To follow up on that last sentence, the current refinement whitespace  
handling works roughly as follows:


1. Add all text and inline children to the block, until the first non- 
inline child is encountered (or the block ends)
2. Recursively iterate over *all* text nodes anywhere in the block up  
to here, converting/removing any superfluous whitespace in the process


and (+/-) repeat the above for each uninterrupted sequence of text/ 
inline children in the block.


Seems to work nicely, for the most part.

Manuel already raised the issue of inappropriate inter-FO whitespace- 
collapsing, but I have another question. Given this algorithm, and  
knowing that the inlines do not do any whitespace-handling  
themselves, what happens in the following case:


fo:block
  fo:inline
fo:block
  fo:inline
fo:block
...
?

My current best guess is that the inner block's underlying character  
sequence will be 'recursively' iterated over three times (?) That  
would be two too many, since all whitespace will have been collapsed  
the first time around.


I'm still chewing on some ideas to move part of this to InlineLevel,  
so that ultimately, we can do away with the recursion and let each  
level handle its own small part. The higher level then chains these  
small parts together with its own character content.

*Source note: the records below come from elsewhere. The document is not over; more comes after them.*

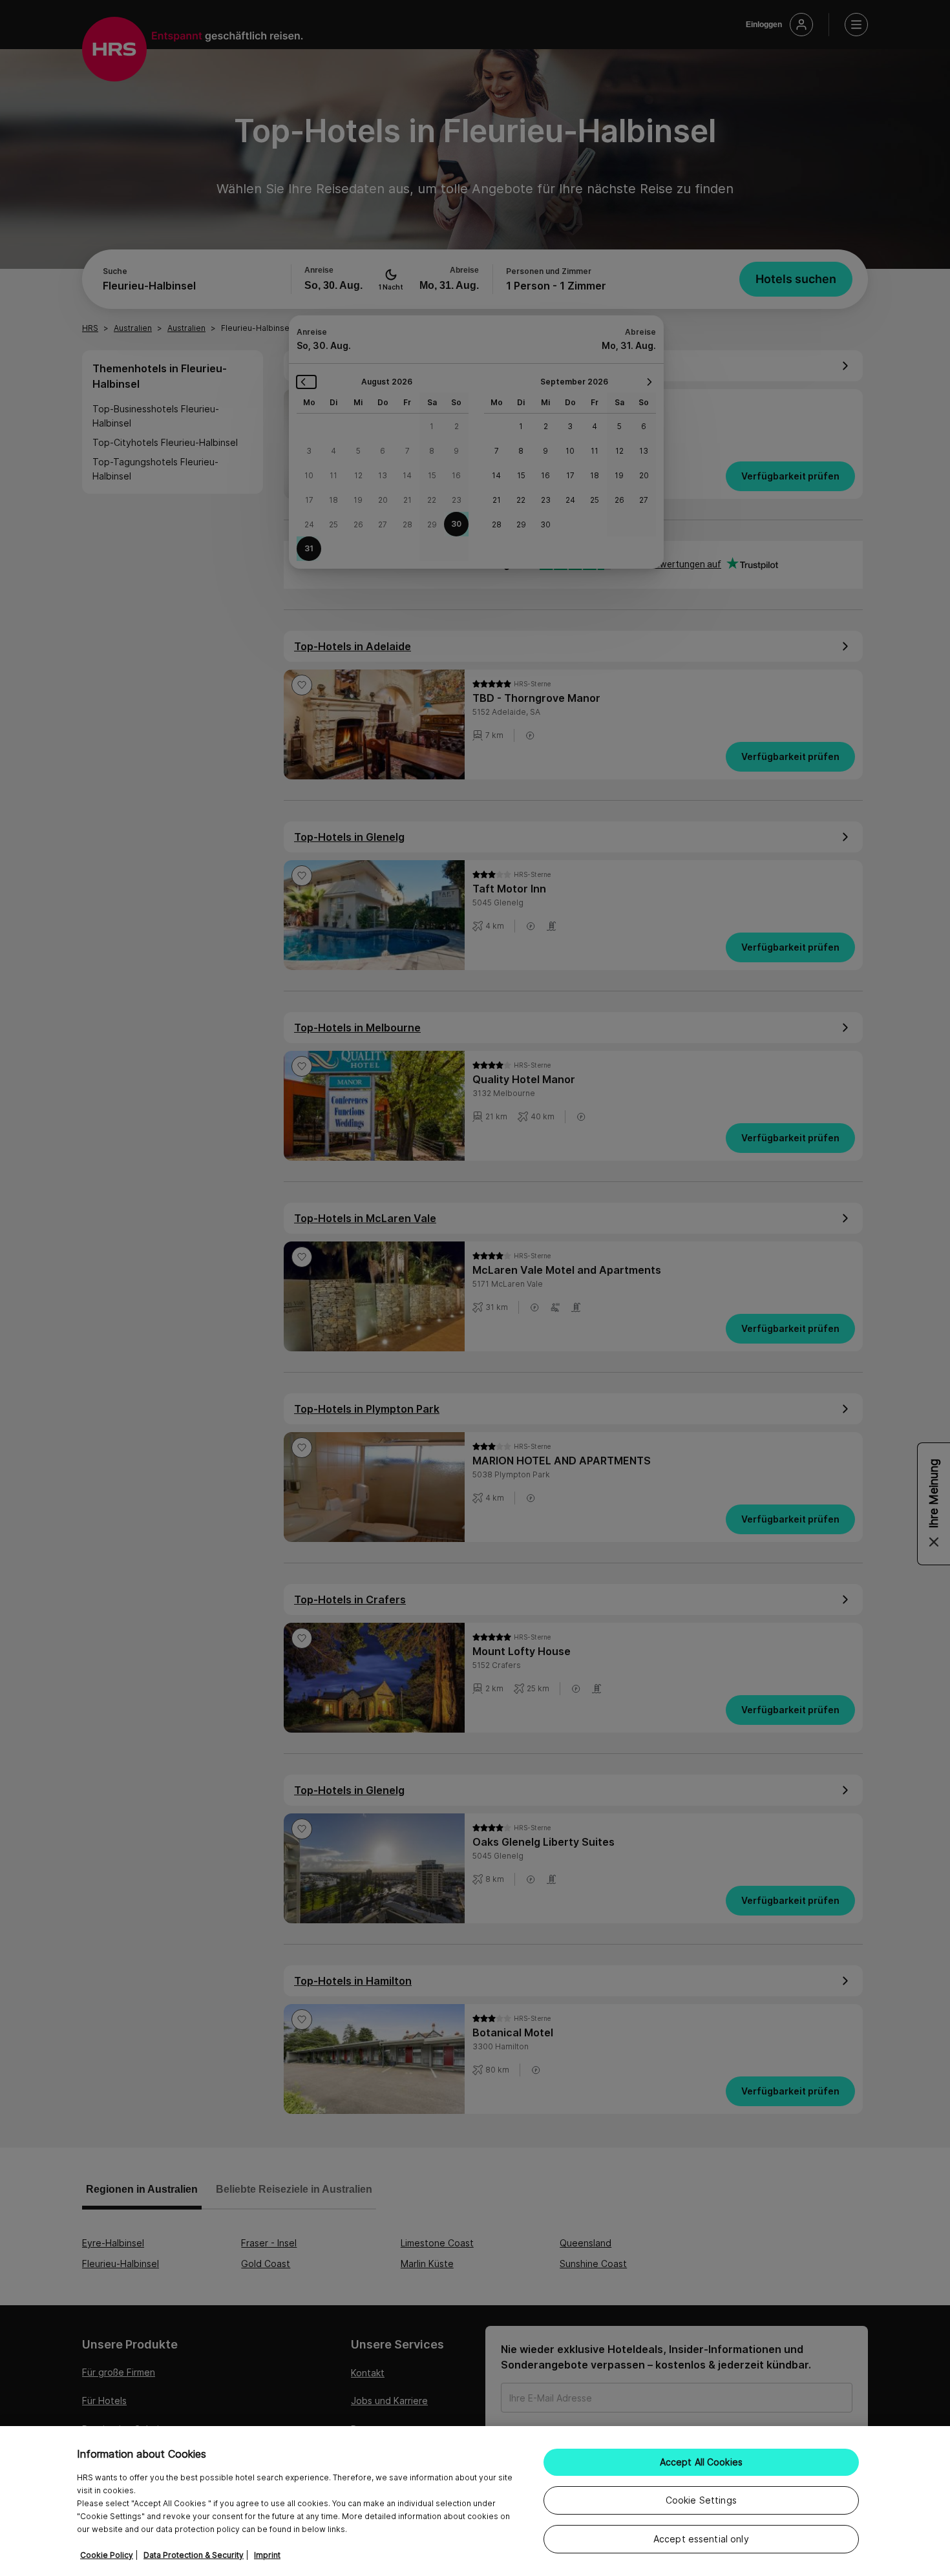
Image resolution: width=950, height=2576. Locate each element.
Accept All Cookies (701, 2461)
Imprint (267, 2555)
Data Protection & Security (193, 2555)
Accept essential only (701, 2538)
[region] (475, 2501)
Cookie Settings (701, 2500)
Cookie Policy (106, 2555)
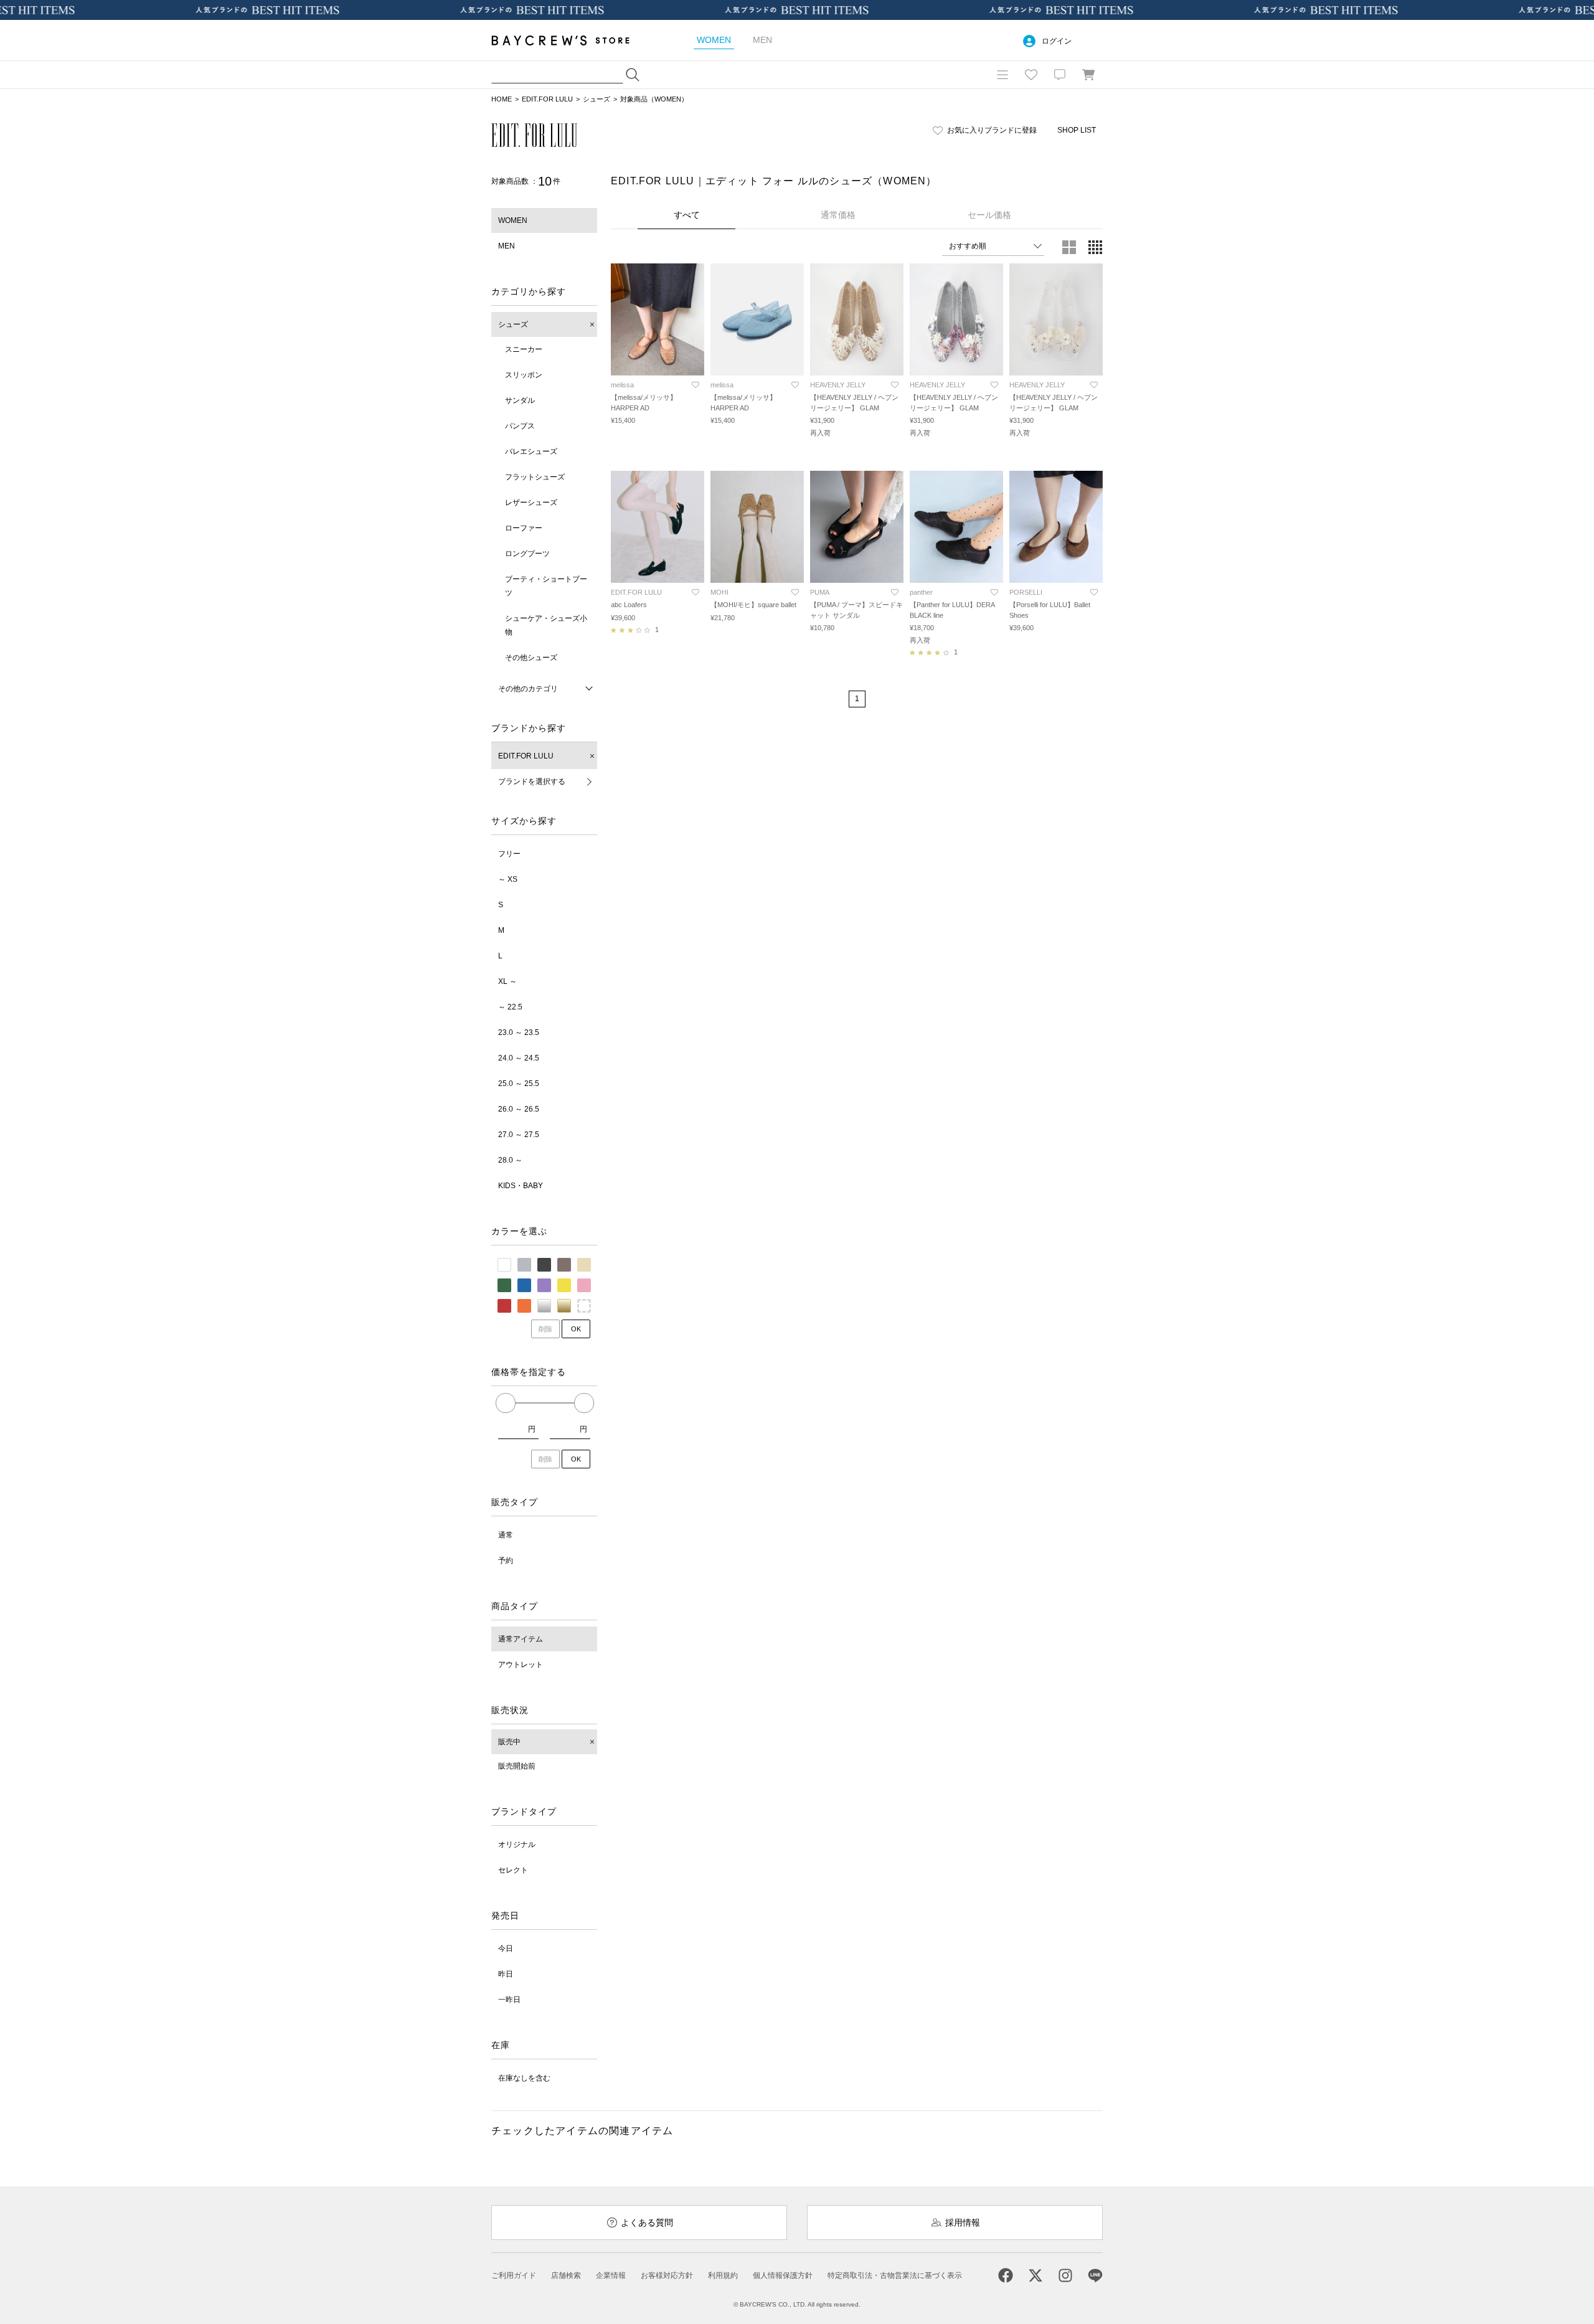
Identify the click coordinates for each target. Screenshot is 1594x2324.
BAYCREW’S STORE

One way to make this happen would be to overload  
Block.handleWhiteSpace() to deal with an InlineLevel parameter. This  
has the advantage of the whitespace-related properties being easily  
available. The call to this overloaded method would be made from  
InlineLevel.endOfNode().


If you're still following, I'd use a CharIterator that iterates over  
regular characters, fo:characters (and possibly the first and last  
characters of any nested FO). This iterator can operate very easily  
on both inlines and blocks. I don't immediately see any need to  
iterate backwards, at least not during refinement. Big advantage here  
would precisely be that we can wait until Block.endOfNode() to deal  
with any white-space for the entire block (leading and trailing), the  
nested bits will already have performed their parts at that point, so  
it is done sooner and far more efficiently IIC (guaranteed only one  
pass per level, no matter how deep the nesting goes).


Food for thought :-)

Cheers,

Andreas